On the profit side, corporate earnings growth momentum is slowing: BofA's global EPS model shows that global corporate year-on-year earnings growth will drop from 7% in May to 3% by September 2025. A slowdown in export chains and stagnant manufacturing PMI, along with human and inventory-driven indicators, have failed to support accelerated U.S. corporate earnings, making it significantly more difficult for the broad U.S. stock index to sustain a substantial rise to 5000 to 6000 points.

On the policy side, Trump's policy shift towards a big government and tax cuts is favorable for the U.S. macroeconomy in the short term, but globally more beneficial: In May, the number of global central bank rate cuts reached a new high, with major economies like the UK and Switzerland engaging in monetary easing, coupled with the "Riyadh Agreement" pushing down oil prices, which is particularly beneficial for oil and gas importing countries like Europe, Japan, and India. However, if new fiscal stimulus in Europe and Asia lacks overseas buyers, it undoubtedly puts regional debt risks to the test.
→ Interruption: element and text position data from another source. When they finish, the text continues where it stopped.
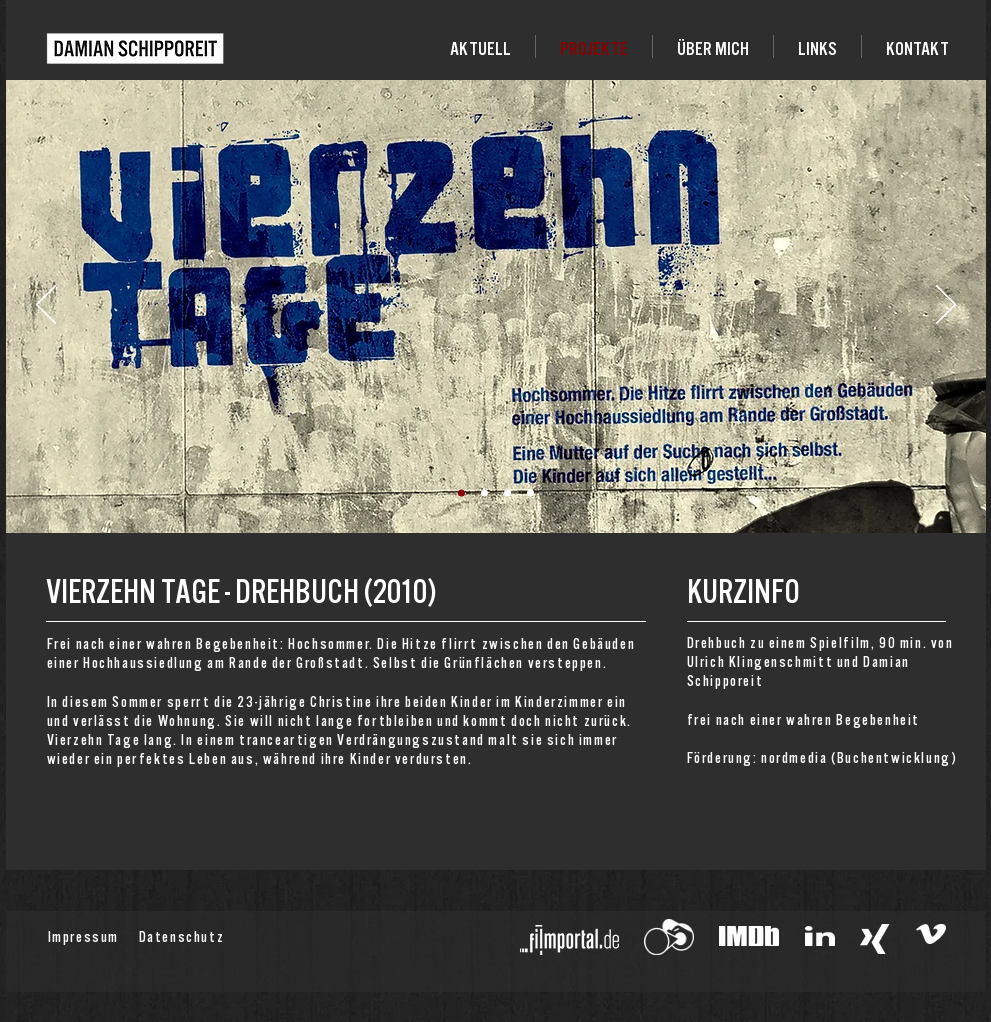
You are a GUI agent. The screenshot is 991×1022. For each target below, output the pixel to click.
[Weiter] (946, 306)
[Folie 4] (530, 493)
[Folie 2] (484, 493)
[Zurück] (46, 306)
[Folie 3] (507, 493)
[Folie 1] (461, 493)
AI: The Ultimate Paradox of Inflation or Deflation

Hartnett refers to the impact of AI on the bond market as an "existential question" — Is AI inflationary or deflationary?

The answer to this question will determine the fundamental direction of investment strategies:

  • Scenario favorable to bonds: Rising unemployment but increasing productivity (trend at 1.5%), declining unit labor costs, and falling inflation.
  • Scenario unfavorable to bonds: AI triggers a stock market bubble that pushes up yields, energy demand drives up oil prices, forcing the government to combat AI-induced unemployment waves through higher deficits, and the Federal Reserve is compelled to implement quantitative easing to support deficit financing.
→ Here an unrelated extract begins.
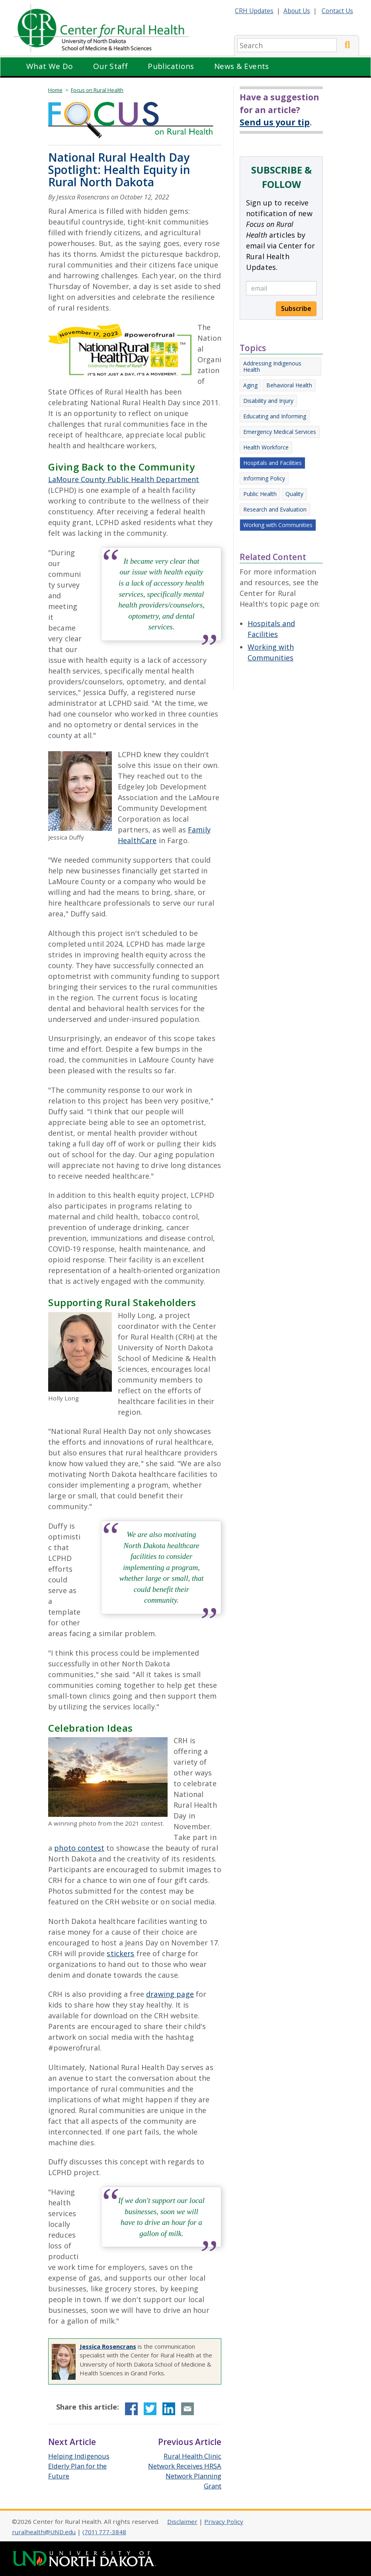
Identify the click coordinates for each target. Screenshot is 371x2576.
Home (55, 90)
Currently, most bond investors are opting for a "steepening yield curve" strategy to avoid extreme volatility. However, the essential question remains unresolved — Is AI a new wave of intelligent prosperity, or an accelerator of inflation and employment dilemmas? The divergence between U.S. stocks and global assets may provide the first real answer this summer.

A Global Policy Reshuffle is Coming

Hartnett anticipates a critical policy turning point between June 15 and July 4: a shift towards peace in trade, a peak in global defense spending expectations, and the locking in of U.S. tax reduction policies.

Key time points to watch include: the Swiss National Bank has a 21% chance of reintroducing negative interest rate policies on June 19; Trump may sign the "Great Beautiful Act" on July 4; and reports from CCTV indicate that the U.S. has committed to suspending 24% tariffs for 90 days, ending on July 8.

When a father from New Jersey laments, "A year ago I was dreaming of student debt relief, but now I have to save more for my child's unemployment after college graduation," it may be the most genuine reflection of this era.